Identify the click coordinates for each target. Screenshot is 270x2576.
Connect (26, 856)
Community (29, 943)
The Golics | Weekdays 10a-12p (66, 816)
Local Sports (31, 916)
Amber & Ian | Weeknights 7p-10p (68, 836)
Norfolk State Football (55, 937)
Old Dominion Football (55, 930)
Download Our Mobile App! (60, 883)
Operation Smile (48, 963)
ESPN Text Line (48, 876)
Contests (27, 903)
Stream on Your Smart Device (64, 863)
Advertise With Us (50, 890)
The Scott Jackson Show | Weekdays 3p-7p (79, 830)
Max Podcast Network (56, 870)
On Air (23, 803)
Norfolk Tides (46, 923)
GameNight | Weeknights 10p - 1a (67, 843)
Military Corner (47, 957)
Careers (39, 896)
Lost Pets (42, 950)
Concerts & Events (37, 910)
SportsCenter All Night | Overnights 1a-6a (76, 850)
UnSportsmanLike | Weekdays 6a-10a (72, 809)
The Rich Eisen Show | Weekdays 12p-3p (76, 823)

+++

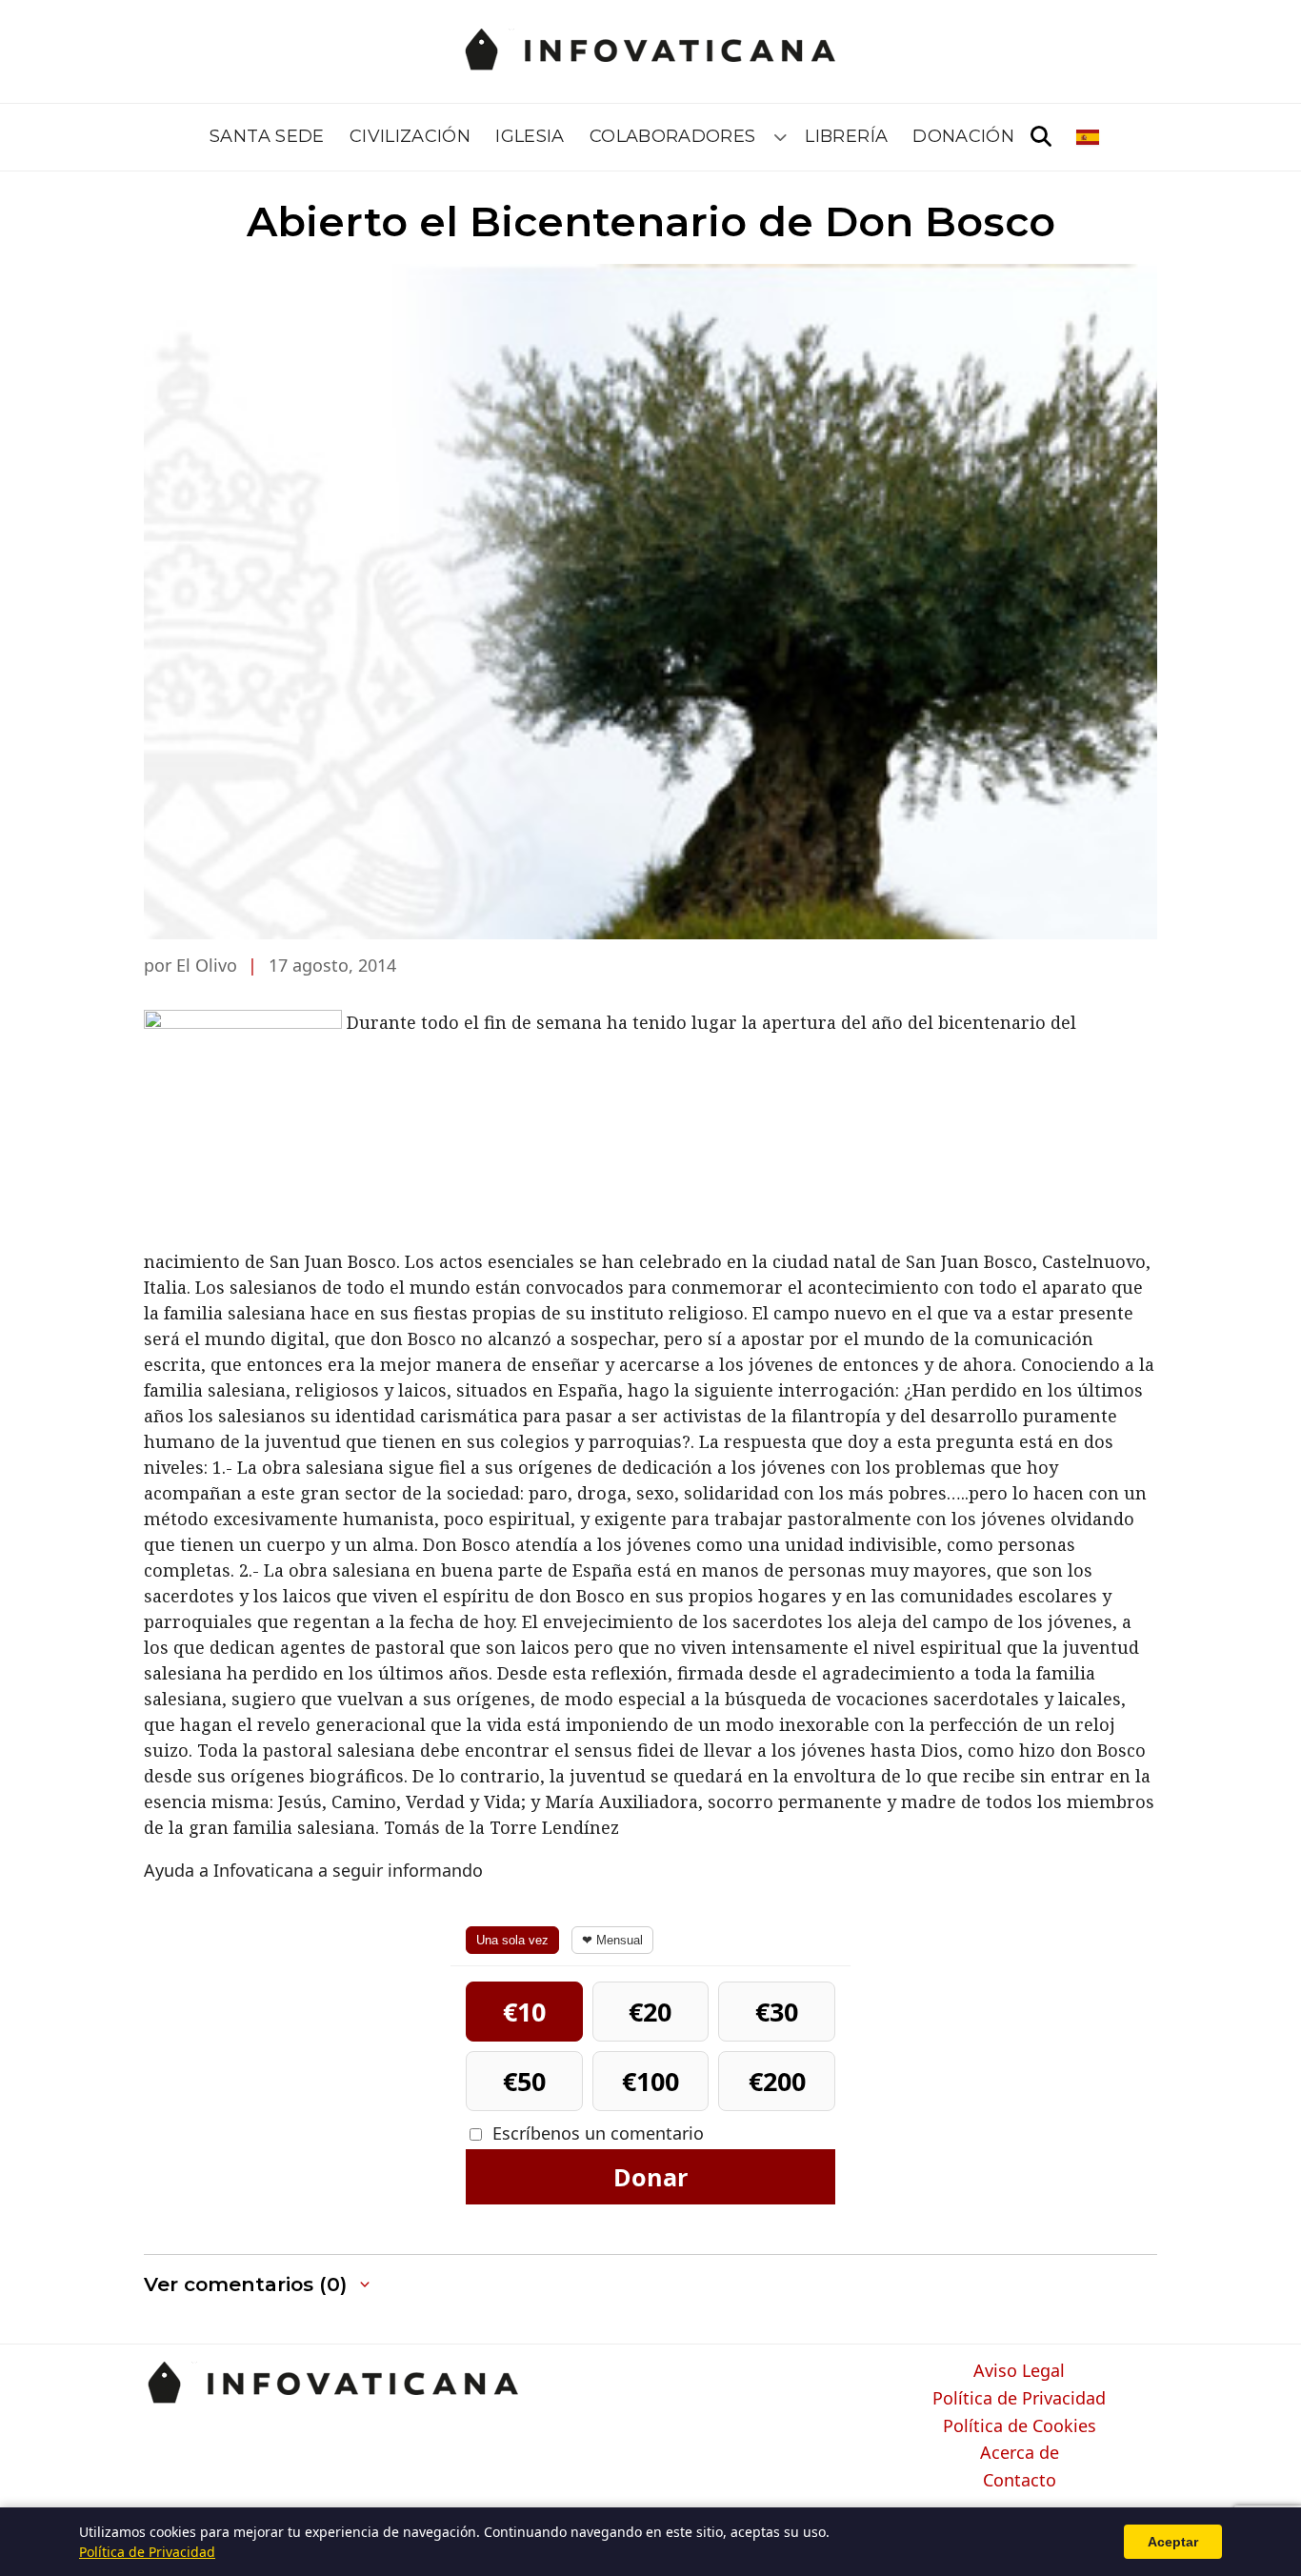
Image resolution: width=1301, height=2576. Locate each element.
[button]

+++

#### [To do]
Taking the records above, retype every line from the one with "SportsCenter All Night" down to the one with "The Rich Eisen", exactly and with nothing else.

#### [Response to this exercise]
SportsCenter All Night | Overnights 1a-6a (76, 850)
UnSportsmanLike | Weekdays 6a-10a (72, 809)
The Rich Eisen Show | Weekdays 12p-3p (76, 823)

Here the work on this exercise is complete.